An ESOP is a serious, long-term commitment. It takes several years for most ESOPs to become financially meaningful to employees, and if another entity makes a serious acquisition proposal for your company, you’re legally obligated to consider it and act in the best interest of ESOP participants. You can’t dismiss the bid out of hand like in a closely-held company.
The most significant challenge to an ESOP is deciding how to manage the substantial debt from a leveraged transaction—especially in a volatile industry like construction. The cost of establishing and administering the plan could be overwhelming for smaller companies. Since seller financing is usually a considerable component of funding a leveraged ESOP transaction, you won’t receive all the cash up front. If there is a bank involved for either operating debt or part of the transaction debt, the seller note will almost always be subordinate to the bank. Furthermore, many sureties may be unfamiliar with ESOPs, impacting your relationship with them.
Working with ESOP specialists and ensuring proper communication with bonding companies, banks and other professional advisors are essential to a successful transaction.

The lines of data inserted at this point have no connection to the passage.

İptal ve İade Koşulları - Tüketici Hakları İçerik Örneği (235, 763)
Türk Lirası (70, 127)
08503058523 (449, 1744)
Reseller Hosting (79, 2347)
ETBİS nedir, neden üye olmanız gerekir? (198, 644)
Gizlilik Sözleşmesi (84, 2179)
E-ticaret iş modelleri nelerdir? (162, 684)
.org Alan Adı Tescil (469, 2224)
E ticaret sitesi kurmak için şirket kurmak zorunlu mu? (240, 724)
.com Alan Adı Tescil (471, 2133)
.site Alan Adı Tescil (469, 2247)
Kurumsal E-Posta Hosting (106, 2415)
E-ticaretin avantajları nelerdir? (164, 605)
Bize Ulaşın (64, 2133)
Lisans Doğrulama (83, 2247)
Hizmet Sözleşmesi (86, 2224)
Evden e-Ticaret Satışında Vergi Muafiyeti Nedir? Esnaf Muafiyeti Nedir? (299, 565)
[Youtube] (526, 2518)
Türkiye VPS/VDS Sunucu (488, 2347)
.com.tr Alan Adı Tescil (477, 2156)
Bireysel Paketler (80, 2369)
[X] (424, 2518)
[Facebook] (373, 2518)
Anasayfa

Is an ESOP Right for Your Company?
Your personal goals and your company’s financial health determine whether or not an ESOP is right for you. While some contractors see passing on the company as their only option, others face a more complex choice. Selling for financial reasons is not the sole motivation of many business owners who go down the ESOP path. Owners want to receive a fair selling price, but leaving a legacy and sharing ownership with employees are primary factors that go into the decision-making process.
Because of the costs associated with starting and administering an ESOP, the best candidates are often companies with at least 20 employees and $5 million of revenue.